From: Taylor Blau <me@ttaylorr•com>
To: Derrick Stolee via GitGitGadget <gitgitgadget@gmail•com>
Cc: git@vger•kernel.org, gitster@pobox•com,
johannes.schindelin@gmx•de, peff@peff•net, ps@pks•im,
johncai86@gmail•com, newren@gmail•com, jonathantanmy@google•com,
karthik nayak <karthik.188@gmail•com>,
Derrick Stolee <stolee@gmail•com>
Subject: Re: [PATCH v3 8/8] pack-objects: add third name hash version
Date: Wed, 22 Jan 2025 17:37:07 -0500 [thread overview]
Message-ID: <Z5FzE1XpBlEyhK2T@nand.local> (raw)

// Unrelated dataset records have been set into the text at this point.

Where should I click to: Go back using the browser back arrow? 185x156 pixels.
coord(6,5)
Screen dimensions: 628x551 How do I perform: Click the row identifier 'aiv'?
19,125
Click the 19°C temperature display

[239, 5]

In-Reply-To: <3d63954f318e5133630b1f579a399a123e434cf8.1734715194.git.gitgitgadget@gmail.com>
On Fri, Dec 20, 2024 at 05:19:54PM +0000, Derrick Stolee via GitGitGadget wrote:
> Create a third name hash function and extend the '--name-hash-version'
> option in 'git pack-objects' and 'git repack' to understand it. This
> hash version abandons all efforts for locality and focuses on creating a
> somewhat uniformly-distributed hash function to minimize collisions.
>
> We can observe the effect of this collision avoidance in a large
> internal monorepo that suffered from collisions in the previous
> versions. The updates to p5314-name-hash.sh show these results:
>
> Test this tree
> --------------------------------------------------
> 5314.1: paths at head 227.3K
> 5314.2: distinct hash value: v1 72.3K
> 5314.3: maximum multiplicity: v1 14.4K
> 5314.4: distinct hash value: v2 166.5K
> 5314.5: maximum multiplicity: v2 138
> 5314.6: distinct hash value: v3 227.3K
> 5314.7: maximum multiplicity: v3 2
>
> These results demonstrate that of the 227,000+ paths, nearly all of them
> find distinct hash values. The maximum multiplicity is 2, improved from
> 138 in the v2 hash function. The v2 hash function also had only 166K
> distinct values, so it had a wide spread of collisions.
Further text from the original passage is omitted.